6- PKK militanları kurulan komisyonların gözetiminde dağdan inip rehabilite olacak ve hayata kazandıracaksınız. Bugün vatandaşlarımızın bir kısmı genç/çocuk halleriyle dağa bağa çıkmışsa en % 51 devletin payı vardır ve devlet bu hatasını telafi etmekle yükümlüdür, mağdur anne babalarının hatırı için de olsa. Ne kendileri hayata sıkıntı verilecek, ne de kendilerine farklı bir muameleyle sıkıntı verilecek,
7- Barış sürecine kayda değer bir katkısı oldu diye Abdullah Öcalan ev hapsine alınmasına ya da başka bir yerde yaşanmasına da tepki göstermememiz lazım.
Sevgili vatandaşım, ister Kürt ister Türk olalım bu yedi maddeye evet dememiz gerekiyor gerisi teferruat. Yok eğer şu maddeye, bu maddeye şerh bırakırsak valla bu sorunun çözümü zorlaşır. Geçici bir rahatlama olsa da daima kaşımaya hazır bir yaramız olur unutmayalım.
Nasıl mı?
Eğer anayasada tarif edilen vatandaşlık tanımını değiştirmezseniz daima sorun oluşturmaya hazır bir sebep olarak duracak ne zaman birileri kaşırsa hazır bir bahane olarak işe yarar bir nedendir.

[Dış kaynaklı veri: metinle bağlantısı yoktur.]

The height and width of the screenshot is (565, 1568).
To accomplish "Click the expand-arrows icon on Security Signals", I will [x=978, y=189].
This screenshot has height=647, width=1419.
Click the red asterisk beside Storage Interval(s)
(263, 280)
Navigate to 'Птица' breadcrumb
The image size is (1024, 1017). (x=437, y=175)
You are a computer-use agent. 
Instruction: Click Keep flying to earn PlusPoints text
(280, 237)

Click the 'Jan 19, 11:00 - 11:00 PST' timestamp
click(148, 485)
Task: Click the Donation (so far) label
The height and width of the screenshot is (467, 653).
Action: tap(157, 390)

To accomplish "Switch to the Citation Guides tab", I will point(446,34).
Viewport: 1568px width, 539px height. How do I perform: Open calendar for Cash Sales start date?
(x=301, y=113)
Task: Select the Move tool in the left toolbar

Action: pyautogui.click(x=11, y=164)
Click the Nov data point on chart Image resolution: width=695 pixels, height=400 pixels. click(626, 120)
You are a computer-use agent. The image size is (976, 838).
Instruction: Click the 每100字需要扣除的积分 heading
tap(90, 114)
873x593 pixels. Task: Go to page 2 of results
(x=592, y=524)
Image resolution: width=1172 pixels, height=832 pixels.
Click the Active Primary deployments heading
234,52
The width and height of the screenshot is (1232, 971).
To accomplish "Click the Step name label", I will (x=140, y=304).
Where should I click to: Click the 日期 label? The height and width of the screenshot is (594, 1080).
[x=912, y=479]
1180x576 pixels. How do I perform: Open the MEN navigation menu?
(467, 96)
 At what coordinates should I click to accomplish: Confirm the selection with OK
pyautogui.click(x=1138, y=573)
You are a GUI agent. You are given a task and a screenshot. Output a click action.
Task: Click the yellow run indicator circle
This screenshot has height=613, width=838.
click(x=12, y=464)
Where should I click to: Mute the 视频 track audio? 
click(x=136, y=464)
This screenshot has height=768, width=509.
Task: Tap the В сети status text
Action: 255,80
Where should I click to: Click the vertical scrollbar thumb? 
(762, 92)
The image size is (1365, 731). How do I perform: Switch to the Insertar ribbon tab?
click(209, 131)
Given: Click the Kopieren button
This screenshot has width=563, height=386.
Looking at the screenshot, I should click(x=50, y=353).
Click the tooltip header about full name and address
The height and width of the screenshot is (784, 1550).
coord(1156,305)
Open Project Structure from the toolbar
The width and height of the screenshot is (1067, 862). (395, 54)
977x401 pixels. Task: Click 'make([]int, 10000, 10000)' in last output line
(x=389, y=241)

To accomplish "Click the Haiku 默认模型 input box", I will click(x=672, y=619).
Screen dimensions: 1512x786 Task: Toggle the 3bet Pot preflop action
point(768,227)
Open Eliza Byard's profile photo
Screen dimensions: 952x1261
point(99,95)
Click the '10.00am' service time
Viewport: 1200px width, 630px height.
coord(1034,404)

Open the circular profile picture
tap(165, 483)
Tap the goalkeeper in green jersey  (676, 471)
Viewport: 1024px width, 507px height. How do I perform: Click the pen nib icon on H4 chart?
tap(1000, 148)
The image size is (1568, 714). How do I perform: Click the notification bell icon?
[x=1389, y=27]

Kürtçe için ama şöyle ama böyle diyerek Kürtçeye kısıtlama getirirseniz Kürt vatandaşlarımız daima bunun derdini yaşamaya devam edecekleri gibi, bir daha birileri bu sorunu su-i istimal edebilir.
Vatandaşa eski istihza-i tarzda “vatandaş rıza” deyip maraba gözüyle bakılırsa bu ülkeye hiçbir zaman huzur ve mutluluk gelmez.
Şu merkezi yönetim devlet yönetimini hantallaştırıyor, vatandaşa zaman kaybettiriyor, üretimde verimi düşürüyor, mutluluğu kırpıyor, devlet millet arasını açmaya neden oluyor.
Devlet içinde devlet olmaz, hele bölgeden bölgeye farklı yönetimlere bağlı güvenlik göçleri ayrı bir dert, ayrı bir musibet sadece halk yerine elit tabakayı, yöneticileri korumanın yanı sıra onların tavrına göre iş görürler.
Öyle ya da böyle başkaldıran bu gençlerimize de kucak açmak durumundayız. Barış bu kadar zor işte, yoksa sürecin akılda kalan ifadesi “Baldıran zehiri” olur muydu?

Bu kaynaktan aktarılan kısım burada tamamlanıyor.